### Work request
An exact copy of the entries below is required, with all pictures removed.

### Given records
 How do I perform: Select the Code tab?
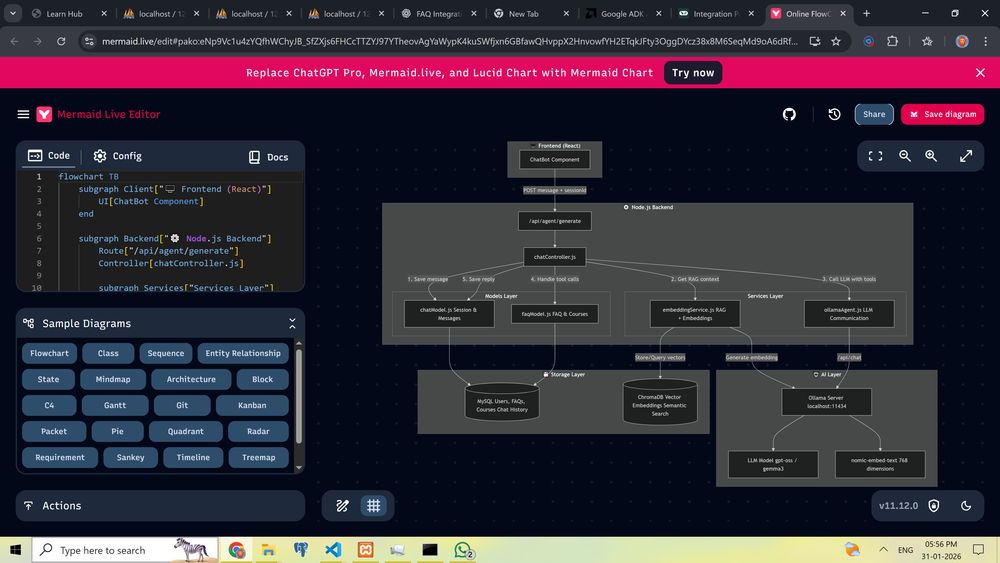(x=49, y=156)
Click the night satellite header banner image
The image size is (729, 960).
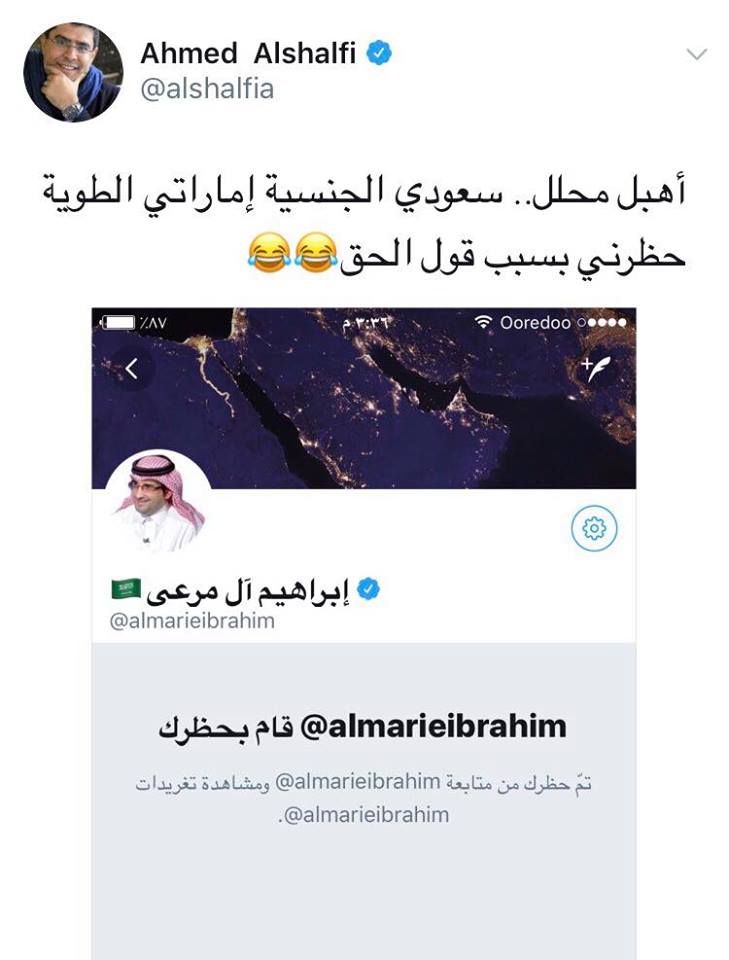[364, 398]
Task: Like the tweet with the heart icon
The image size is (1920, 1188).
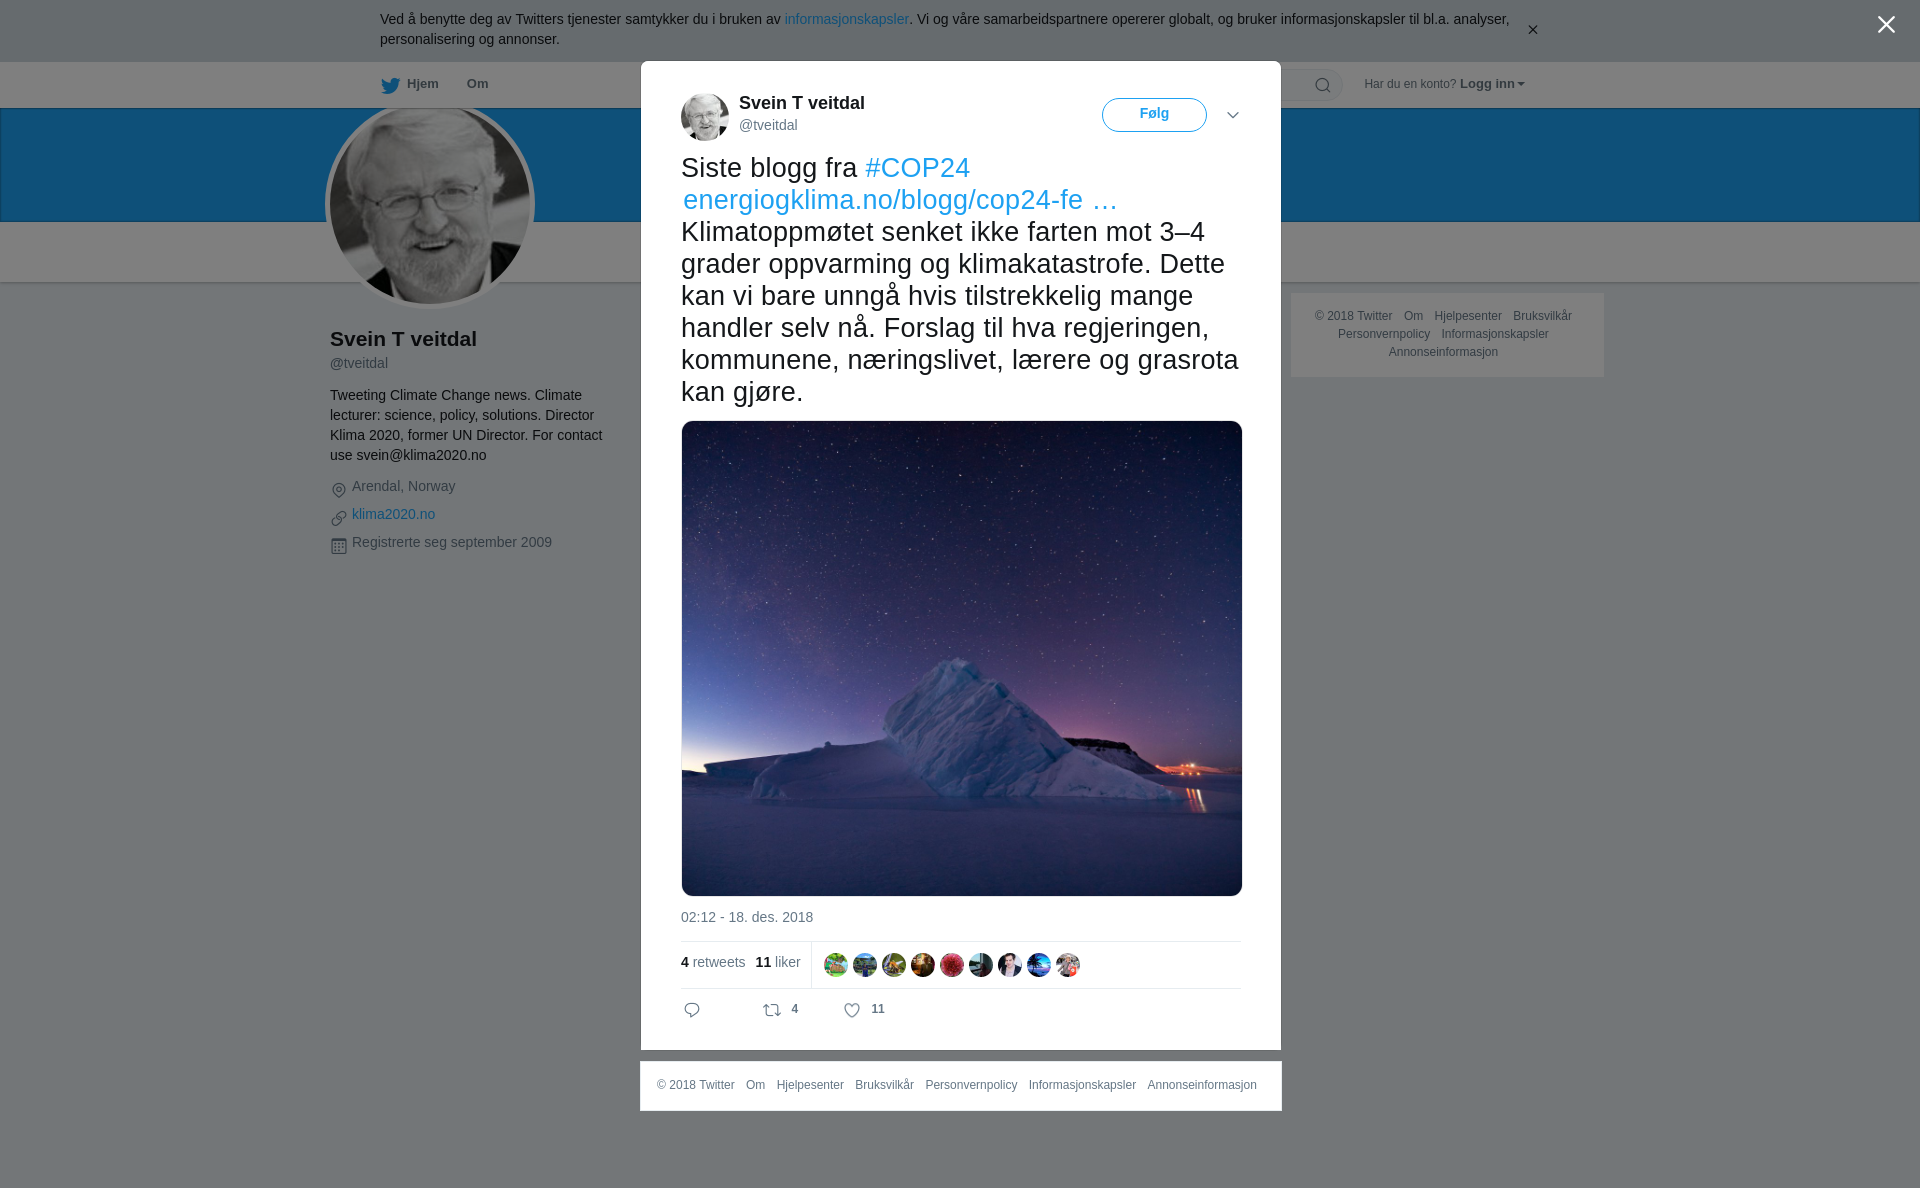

### Response box
 How do I perform: Select the Code tab?
(x=49, y=156)
Click the night satellite header banner image
The image size is (729, 960).
[364, 398]
Task: Like the tweet with the heart icon
The image size is (1920, 1188).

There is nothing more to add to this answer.